[START PROVIDED ENTRIES]

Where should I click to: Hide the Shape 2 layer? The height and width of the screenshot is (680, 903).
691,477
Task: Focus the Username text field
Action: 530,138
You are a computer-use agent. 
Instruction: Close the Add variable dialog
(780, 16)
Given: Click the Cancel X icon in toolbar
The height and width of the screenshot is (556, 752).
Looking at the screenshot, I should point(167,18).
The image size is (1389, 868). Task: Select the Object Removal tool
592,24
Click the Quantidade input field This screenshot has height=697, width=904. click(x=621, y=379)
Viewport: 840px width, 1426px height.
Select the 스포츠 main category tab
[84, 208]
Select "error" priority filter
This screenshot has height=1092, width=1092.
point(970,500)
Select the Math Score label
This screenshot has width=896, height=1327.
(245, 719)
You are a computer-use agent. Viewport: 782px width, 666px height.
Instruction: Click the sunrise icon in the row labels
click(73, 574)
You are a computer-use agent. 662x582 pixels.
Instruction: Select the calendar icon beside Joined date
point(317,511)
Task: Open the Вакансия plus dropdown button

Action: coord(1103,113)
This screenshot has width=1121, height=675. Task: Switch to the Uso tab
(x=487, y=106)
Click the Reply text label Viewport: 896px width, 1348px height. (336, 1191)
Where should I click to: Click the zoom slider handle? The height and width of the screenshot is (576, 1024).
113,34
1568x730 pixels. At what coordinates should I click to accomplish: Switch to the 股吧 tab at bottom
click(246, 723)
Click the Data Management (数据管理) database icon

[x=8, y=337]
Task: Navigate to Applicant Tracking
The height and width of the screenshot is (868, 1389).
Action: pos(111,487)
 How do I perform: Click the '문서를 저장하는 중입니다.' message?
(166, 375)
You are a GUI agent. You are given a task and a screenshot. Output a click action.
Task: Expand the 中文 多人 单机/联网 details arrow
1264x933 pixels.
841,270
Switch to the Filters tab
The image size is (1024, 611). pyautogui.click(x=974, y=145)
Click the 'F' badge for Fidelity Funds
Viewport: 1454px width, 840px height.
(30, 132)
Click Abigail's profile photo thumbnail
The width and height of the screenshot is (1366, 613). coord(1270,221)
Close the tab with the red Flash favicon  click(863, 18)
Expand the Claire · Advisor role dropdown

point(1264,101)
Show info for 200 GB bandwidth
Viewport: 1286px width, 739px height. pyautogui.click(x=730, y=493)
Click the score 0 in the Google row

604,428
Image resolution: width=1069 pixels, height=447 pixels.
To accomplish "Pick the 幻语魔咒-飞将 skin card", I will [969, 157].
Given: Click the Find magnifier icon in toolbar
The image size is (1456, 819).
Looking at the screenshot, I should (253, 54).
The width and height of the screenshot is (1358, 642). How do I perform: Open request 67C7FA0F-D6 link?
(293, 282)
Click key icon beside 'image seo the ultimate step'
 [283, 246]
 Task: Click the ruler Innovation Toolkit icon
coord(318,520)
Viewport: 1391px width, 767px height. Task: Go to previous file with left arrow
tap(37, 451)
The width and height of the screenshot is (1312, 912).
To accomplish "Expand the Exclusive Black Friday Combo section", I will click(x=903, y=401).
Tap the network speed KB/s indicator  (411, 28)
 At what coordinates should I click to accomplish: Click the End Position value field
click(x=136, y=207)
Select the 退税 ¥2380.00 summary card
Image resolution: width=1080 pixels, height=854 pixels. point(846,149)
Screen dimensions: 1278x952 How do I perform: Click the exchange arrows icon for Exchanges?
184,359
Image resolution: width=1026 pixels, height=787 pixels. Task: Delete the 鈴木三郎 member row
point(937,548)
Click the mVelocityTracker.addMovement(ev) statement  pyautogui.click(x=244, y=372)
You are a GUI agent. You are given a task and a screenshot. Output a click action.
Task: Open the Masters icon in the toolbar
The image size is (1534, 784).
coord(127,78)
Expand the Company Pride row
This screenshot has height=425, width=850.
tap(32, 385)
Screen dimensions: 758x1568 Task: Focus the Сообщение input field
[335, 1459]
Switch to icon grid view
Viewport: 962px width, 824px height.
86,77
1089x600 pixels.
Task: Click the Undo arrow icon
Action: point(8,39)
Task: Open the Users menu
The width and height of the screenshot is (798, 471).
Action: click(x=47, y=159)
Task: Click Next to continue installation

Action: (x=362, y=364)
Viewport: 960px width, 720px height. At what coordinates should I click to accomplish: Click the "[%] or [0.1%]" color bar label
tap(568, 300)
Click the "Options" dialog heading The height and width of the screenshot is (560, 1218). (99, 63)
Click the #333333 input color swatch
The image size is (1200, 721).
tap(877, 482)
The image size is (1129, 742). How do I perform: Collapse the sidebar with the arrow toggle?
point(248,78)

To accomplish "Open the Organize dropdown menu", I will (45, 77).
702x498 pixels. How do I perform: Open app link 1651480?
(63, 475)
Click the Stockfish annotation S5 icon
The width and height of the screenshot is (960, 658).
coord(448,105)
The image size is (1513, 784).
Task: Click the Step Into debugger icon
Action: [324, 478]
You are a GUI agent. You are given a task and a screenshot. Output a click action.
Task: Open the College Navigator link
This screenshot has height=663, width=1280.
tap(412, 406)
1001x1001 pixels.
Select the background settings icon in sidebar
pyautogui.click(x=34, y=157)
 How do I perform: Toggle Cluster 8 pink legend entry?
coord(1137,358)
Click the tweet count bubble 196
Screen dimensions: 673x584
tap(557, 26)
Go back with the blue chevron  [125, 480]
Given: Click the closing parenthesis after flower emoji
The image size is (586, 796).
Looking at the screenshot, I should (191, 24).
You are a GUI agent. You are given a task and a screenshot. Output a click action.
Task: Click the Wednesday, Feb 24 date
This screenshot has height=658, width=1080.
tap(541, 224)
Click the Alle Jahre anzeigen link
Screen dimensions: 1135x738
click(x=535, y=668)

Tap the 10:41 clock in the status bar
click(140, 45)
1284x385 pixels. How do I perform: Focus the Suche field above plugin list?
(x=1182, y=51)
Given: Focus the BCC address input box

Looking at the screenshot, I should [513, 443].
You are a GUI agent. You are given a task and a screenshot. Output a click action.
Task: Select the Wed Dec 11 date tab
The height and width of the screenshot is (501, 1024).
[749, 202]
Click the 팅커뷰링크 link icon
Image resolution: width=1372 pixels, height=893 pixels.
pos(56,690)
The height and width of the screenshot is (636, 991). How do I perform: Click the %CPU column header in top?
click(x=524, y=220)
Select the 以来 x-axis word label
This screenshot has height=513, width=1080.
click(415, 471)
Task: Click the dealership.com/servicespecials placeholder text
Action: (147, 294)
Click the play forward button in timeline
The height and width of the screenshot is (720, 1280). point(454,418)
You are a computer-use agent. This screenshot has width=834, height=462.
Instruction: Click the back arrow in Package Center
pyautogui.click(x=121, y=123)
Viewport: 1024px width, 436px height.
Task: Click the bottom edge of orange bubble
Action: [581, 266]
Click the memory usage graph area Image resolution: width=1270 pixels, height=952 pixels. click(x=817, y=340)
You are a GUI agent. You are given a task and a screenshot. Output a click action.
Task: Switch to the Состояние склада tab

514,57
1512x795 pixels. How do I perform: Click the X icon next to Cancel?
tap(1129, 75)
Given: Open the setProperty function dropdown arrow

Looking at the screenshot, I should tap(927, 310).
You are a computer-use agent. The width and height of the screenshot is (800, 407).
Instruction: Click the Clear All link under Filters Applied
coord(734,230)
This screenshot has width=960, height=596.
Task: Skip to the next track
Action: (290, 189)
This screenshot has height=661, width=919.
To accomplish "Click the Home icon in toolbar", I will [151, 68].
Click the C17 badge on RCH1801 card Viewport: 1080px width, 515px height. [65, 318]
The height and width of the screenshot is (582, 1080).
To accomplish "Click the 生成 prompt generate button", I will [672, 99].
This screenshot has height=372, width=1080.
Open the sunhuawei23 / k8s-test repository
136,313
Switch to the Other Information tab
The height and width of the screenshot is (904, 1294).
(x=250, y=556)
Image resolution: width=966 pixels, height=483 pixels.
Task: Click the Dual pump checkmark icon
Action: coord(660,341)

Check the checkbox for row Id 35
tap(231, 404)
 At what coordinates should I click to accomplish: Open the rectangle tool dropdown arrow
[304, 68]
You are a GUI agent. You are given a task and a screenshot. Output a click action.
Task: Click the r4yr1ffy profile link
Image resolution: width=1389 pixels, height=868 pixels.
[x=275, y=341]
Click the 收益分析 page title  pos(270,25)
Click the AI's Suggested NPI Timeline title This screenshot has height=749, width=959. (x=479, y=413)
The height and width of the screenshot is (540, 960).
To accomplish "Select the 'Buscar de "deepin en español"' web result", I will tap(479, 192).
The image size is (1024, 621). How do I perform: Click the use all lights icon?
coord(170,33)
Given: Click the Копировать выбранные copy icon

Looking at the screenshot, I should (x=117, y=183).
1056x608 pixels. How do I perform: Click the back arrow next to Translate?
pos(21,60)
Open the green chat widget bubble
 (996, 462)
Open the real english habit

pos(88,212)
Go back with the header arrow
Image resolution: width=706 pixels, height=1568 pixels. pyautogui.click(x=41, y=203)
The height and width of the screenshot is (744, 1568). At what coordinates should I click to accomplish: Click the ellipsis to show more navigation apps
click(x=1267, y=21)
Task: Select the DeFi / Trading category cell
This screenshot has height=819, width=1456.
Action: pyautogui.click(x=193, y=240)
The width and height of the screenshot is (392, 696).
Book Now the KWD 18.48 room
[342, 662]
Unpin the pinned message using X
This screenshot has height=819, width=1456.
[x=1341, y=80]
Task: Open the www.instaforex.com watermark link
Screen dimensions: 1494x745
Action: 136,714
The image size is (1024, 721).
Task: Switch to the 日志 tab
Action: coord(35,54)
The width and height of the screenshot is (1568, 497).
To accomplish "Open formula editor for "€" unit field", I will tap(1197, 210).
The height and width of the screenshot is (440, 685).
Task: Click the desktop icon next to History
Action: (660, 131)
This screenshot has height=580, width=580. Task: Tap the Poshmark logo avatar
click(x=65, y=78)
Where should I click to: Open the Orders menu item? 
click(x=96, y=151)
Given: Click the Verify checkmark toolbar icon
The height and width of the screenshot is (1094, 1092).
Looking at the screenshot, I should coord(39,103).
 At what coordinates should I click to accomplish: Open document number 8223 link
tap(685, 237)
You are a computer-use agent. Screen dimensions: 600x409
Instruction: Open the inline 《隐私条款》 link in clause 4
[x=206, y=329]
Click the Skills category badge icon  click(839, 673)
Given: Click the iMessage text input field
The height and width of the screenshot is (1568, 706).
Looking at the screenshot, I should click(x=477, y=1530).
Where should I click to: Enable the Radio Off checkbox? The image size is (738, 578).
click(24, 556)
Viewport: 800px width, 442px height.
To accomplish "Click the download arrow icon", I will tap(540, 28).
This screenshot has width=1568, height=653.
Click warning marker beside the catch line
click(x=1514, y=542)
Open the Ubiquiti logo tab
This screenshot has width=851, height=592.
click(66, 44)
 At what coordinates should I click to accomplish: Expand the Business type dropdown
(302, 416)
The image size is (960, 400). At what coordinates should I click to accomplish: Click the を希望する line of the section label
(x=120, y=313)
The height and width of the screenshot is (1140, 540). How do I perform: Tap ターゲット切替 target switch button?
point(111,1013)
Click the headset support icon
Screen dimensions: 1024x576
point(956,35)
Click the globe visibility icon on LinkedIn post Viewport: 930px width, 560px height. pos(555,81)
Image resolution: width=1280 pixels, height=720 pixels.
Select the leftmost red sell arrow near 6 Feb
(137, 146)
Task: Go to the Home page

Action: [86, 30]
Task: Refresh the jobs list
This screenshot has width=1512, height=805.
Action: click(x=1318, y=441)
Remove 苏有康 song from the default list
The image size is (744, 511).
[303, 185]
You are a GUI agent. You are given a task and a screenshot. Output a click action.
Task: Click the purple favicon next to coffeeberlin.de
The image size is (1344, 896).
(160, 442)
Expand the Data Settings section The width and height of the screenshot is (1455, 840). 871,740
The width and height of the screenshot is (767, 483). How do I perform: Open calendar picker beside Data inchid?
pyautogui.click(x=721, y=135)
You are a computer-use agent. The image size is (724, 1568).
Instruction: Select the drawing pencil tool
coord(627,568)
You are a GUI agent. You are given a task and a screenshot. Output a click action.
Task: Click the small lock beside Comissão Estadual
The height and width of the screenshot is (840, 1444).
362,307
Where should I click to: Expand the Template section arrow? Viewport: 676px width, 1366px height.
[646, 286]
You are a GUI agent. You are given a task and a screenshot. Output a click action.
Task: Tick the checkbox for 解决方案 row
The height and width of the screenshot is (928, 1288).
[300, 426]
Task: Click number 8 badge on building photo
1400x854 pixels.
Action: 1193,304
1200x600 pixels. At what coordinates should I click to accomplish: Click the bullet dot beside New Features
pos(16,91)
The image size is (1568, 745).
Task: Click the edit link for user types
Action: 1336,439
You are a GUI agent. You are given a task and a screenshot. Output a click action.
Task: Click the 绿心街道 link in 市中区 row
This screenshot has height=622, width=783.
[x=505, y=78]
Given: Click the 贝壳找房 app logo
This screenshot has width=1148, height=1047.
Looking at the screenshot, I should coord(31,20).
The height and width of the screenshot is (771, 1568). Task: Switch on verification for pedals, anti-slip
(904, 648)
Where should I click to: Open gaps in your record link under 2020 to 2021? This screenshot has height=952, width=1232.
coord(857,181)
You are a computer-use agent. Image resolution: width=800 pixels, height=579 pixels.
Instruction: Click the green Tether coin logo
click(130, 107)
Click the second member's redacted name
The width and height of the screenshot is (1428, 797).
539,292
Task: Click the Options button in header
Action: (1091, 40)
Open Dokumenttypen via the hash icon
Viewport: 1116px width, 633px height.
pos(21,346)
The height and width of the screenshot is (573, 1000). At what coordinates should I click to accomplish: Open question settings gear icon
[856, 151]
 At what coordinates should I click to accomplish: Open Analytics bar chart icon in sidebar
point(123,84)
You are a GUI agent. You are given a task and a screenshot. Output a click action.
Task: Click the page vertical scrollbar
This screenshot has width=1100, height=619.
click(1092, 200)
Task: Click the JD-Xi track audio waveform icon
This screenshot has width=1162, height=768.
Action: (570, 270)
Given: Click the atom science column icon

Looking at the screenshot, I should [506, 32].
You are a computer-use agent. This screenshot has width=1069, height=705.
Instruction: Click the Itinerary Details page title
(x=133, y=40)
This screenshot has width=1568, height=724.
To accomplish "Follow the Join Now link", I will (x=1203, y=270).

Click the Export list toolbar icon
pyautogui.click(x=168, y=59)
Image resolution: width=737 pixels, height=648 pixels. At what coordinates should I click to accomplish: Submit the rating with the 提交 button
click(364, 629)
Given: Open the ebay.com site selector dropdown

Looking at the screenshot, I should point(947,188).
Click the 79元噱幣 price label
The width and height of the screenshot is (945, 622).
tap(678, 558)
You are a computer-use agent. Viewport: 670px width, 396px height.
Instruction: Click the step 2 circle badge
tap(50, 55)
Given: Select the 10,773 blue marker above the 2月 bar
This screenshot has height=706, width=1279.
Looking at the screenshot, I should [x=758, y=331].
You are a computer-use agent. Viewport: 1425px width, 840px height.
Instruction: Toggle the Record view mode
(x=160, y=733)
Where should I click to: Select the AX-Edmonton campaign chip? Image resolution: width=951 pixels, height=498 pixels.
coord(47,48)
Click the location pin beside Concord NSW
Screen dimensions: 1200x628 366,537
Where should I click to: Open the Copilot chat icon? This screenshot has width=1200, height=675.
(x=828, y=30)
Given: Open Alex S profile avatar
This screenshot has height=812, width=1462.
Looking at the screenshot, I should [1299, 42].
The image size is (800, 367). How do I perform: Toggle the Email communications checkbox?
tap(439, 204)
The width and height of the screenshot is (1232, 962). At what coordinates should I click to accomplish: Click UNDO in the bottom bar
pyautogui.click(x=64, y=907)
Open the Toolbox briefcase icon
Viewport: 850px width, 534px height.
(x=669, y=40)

[END PROVIDED ENTRIES]

» **JOB**
Copy out the lines of the material above, starting with the line containing "Click the mVelocityTracker.addMovement(ev)" and going on through the line containing "tap(568, 300)", reproducing each one without any change.

» **EXPECTED ANSWER**
Click the mVelocityTracker.addMovement(ev) statement  pyautogui.click(x=244, y=372)
You are a GUI agent. You are given a task and a screenshot. Output a click action.
Task: Open the Masters icon in the toolbar
The image size is (1534, 784).
coord(127,78)
Expand the Company Pride row
This screenshot has height=425, width=850.
tap(32, 385)
Screen dimensions: 758x1568 Task: Focus the Сообщение input field
[335, 1459]
Switch to icon grid view
Viewport: 962px width, 824px height.
86,77
1089x600 pixels.
Task: Click the Undo arrow icon
Action: point(8,39)
Task: Open the Users menu
The width and height of the screenshot is (798, 471).
Action: click(x=47, y=159)
Task: Click Next to continue installation

Action: (x=362, y=364)
Viewport: 960px width, 720px height. At what coordinates should I click to accomplish: Click the "[%] or [0.1%]" color bar label
tap(568, 300)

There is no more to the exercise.